TB risk and CD4 cell
count
There is no CD4 cell
count where a person living with HIV is safe
from developing active TB.
The risk of TB in
people with CD4 cell counts above 500 is dramatically higher than in the
general public. In the Cascade Study at least, the risk of TB increased a
little more, but not significantly, for people with CD4 cell counts between
350-500.
The risk of TB grows
much greater when CD4 cell counts fall below 350 and especially below 200 CD4
cells. In the CASCADE study, the risk of TB doubled at CD4 cell counts between
350 and 200, then it shot through the roof when CD4 cell counts fell below 200. But the CD4 cell count does not appear to be the only factor
increasing the risk of TB in people living with HIV.
Time since HIV
infection
The risk of TB jumps very
soon after becoming HIV-infected and continues climbing sharply over the next
year, according to the CASCADE study.
After that, though the risk in the HIV-infected participants
of the CASCADE study fell by about half and stayed more or less the same for
two or three years. Then it began to grow again, with TB becoming more and more
common the longer someone had been infected — until starting antiretroviral
treatment.
Notably, this mirrors how the level of HIV in the blood is
very high soon after infection, and then a massive response from the body’s
immune system knocks it down and keeps it low for a few years in many people.

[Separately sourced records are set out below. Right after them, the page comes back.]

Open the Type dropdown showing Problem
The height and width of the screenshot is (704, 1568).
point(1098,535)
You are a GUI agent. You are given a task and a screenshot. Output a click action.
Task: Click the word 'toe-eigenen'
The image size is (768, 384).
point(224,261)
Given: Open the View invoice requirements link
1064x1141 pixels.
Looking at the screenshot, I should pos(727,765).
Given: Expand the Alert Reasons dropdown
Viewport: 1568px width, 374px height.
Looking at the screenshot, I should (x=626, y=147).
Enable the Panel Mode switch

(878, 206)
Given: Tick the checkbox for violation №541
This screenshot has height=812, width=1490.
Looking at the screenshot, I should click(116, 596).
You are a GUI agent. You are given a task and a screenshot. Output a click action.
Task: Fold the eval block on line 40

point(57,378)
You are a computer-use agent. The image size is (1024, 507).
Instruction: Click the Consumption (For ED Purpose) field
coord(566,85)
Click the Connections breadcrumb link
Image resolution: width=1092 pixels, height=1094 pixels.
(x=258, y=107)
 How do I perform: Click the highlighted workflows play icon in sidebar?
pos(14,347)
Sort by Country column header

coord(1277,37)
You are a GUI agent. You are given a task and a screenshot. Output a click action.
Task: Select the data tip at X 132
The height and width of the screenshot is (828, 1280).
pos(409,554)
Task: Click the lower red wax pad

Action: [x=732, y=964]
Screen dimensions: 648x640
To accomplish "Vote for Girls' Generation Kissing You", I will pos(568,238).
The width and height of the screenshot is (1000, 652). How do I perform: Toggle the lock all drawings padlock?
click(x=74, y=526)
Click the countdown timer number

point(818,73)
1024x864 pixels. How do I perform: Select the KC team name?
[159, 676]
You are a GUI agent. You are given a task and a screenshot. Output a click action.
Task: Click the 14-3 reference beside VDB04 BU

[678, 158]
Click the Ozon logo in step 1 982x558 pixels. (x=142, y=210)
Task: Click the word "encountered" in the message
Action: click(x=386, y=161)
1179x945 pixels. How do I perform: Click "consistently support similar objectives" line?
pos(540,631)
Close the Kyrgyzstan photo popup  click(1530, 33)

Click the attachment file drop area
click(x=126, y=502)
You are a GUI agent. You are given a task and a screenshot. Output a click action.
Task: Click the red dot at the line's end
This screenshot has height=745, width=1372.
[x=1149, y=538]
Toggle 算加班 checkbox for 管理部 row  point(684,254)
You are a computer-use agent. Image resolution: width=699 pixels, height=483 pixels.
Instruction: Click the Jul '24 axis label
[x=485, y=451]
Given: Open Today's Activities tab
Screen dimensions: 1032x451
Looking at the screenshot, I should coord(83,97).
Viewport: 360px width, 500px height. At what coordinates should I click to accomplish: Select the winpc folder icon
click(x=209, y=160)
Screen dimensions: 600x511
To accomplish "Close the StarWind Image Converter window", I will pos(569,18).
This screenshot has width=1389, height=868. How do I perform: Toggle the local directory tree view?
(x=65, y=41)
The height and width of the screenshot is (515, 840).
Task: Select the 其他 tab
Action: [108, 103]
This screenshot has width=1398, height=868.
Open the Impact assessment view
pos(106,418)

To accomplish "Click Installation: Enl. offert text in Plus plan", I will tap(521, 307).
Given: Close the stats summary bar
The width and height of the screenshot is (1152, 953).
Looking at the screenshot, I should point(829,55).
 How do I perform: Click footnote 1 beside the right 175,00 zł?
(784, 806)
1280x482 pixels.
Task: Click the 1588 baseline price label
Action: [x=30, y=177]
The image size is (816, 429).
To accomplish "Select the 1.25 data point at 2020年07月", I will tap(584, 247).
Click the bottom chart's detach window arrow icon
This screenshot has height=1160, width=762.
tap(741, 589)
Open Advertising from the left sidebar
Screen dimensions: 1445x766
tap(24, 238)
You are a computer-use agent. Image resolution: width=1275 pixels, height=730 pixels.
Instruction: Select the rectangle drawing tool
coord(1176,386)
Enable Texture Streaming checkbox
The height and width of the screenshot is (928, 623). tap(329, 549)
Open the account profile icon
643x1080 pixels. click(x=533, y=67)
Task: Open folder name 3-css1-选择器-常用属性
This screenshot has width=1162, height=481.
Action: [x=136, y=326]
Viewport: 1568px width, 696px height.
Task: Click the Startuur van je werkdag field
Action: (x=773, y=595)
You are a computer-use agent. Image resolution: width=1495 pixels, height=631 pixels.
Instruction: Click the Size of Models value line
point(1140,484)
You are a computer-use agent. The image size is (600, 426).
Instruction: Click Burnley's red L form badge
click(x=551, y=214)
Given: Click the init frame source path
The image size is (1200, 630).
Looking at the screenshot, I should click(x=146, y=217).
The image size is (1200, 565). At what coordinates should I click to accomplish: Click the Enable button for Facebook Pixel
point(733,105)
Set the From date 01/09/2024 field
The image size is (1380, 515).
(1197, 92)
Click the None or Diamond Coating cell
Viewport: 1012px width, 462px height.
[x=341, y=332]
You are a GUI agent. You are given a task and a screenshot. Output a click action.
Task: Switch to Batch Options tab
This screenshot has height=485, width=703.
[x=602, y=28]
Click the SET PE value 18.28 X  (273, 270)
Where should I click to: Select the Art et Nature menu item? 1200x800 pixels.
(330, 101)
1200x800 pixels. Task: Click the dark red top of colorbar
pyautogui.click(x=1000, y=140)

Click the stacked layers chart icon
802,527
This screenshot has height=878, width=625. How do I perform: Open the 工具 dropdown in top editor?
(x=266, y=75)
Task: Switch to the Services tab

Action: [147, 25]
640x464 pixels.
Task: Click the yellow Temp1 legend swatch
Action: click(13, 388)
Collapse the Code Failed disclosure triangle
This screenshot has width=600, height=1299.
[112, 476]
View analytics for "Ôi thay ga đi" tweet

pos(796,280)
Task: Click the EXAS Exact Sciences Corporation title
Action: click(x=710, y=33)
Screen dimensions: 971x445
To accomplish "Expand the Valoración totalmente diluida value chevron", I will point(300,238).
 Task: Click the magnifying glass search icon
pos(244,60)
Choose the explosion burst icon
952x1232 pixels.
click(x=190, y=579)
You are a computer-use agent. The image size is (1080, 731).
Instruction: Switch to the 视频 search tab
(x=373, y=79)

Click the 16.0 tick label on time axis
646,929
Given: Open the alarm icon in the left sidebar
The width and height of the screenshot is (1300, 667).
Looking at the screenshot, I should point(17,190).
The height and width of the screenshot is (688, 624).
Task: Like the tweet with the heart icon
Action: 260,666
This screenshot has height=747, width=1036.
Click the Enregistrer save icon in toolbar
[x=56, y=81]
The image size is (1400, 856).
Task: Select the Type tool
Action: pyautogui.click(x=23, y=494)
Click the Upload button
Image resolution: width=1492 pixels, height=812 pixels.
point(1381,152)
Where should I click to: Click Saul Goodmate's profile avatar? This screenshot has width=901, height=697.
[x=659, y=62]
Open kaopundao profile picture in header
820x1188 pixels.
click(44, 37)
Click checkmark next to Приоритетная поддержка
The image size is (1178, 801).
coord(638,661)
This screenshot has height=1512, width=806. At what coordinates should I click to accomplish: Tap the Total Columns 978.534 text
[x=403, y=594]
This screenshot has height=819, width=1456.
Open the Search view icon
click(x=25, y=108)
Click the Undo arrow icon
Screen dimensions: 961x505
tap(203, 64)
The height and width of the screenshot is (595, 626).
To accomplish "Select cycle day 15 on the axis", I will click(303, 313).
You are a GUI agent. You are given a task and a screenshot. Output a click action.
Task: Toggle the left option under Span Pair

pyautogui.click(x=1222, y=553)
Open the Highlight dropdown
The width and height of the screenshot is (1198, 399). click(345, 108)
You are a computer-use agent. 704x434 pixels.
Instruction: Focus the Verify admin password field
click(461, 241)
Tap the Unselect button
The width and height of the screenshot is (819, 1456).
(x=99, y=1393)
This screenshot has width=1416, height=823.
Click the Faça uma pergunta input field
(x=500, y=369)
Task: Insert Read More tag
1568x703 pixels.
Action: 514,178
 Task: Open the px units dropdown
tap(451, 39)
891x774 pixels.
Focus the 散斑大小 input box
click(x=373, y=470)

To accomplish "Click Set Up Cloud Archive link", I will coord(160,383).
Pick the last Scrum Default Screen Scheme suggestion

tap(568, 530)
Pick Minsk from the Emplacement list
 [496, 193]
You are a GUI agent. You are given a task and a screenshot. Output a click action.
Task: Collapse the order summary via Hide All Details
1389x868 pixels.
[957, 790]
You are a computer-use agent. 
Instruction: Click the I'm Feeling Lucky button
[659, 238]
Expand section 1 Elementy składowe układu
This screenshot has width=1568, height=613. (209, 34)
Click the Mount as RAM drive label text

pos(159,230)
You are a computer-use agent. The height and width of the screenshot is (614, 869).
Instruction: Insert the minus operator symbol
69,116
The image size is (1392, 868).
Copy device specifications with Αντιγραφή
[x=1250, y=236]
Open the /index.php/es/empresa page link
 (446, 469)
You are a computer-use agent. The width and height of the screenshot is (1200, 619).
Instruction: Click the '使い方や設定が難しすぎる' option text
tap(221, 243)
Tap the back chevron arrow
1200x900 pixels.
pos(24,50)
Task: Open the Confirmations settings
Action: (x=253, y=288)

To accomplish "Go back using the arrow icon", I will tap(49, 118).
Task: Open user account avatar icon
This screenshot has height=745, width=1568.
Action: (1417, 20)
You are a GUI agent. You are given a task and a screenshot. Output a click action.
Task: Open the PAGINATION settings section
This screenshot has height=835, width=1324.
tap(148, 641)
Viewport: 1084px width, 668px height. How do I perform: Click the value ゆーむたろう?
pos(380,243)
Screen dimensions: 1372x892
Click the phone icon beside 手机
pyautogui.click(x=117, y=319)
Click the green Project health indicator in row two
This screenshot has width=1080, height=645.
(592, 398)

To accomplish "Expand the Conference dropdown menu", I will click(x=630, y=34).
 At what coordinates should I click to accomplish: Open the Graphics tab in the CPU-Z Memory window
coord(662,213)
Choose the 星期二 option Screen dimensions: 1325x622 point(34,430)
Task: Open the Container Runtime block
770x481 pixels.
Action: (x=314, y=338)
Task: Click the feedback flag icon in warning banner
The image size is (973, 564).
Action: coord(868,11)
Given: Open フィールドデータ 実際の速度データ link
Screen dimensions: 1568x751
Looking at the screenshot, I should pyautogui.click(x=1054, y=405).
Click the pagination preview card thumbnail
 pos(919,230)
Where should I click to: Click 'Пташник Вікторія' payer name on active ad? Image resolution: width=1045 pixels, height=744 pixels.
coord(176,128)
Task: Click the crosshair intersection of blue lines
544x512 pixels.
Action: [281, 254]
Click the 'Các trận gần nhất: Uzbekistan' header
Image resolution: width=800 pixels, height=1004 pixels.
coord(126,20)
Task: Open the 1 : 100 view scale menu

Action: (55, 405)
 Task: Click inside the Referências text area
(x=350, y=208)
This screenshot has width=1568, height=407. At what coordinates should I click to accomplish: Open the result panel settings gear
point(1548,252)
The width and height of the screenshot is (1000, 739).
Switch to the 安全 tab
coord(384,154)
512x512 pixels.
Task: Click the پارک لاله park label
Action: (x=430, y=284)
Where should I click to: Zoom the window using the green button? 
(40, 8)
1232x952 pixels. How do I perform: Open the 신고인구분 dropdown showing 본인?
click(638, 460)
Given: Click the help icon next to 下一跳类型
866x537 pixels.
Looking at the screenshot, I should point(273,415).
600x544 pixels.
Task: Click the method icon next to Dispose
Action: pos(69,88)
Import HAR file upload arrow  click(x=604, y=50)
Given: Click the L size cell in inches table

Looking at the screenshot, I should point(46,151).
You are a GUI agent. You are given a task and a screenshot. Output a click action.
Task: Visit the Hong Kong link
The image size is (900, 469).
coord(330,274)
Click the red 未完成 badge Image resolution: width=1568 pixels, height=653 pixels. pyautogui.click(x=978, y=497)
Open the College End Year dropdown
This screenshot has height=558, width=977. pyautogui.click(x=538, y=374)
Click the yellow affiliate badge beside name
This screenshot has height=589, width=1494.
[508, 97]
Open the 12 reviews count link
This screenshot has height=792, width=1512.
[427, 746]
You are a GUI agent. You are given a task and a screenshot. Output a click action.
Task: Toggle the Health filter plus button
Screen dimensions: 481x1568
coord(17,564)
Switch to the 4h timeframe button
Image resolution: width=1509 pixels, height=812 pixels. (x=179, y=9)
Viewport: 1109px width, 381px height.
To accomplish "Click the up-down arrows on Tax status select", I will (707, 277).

Then, viral load begins to rise again — and at that point, CD4 cell counts
begin declining.
That doesn’t mean that TB prevention becomes less important
during this stage, because the risk of TB is still far greater than when
someone is not HIV-infected. But it may tell us something about TB and HIV —
either the high HIV levels, or the immune system reaction to it, are partly
responsible for the high risk of TB in people living with HIV.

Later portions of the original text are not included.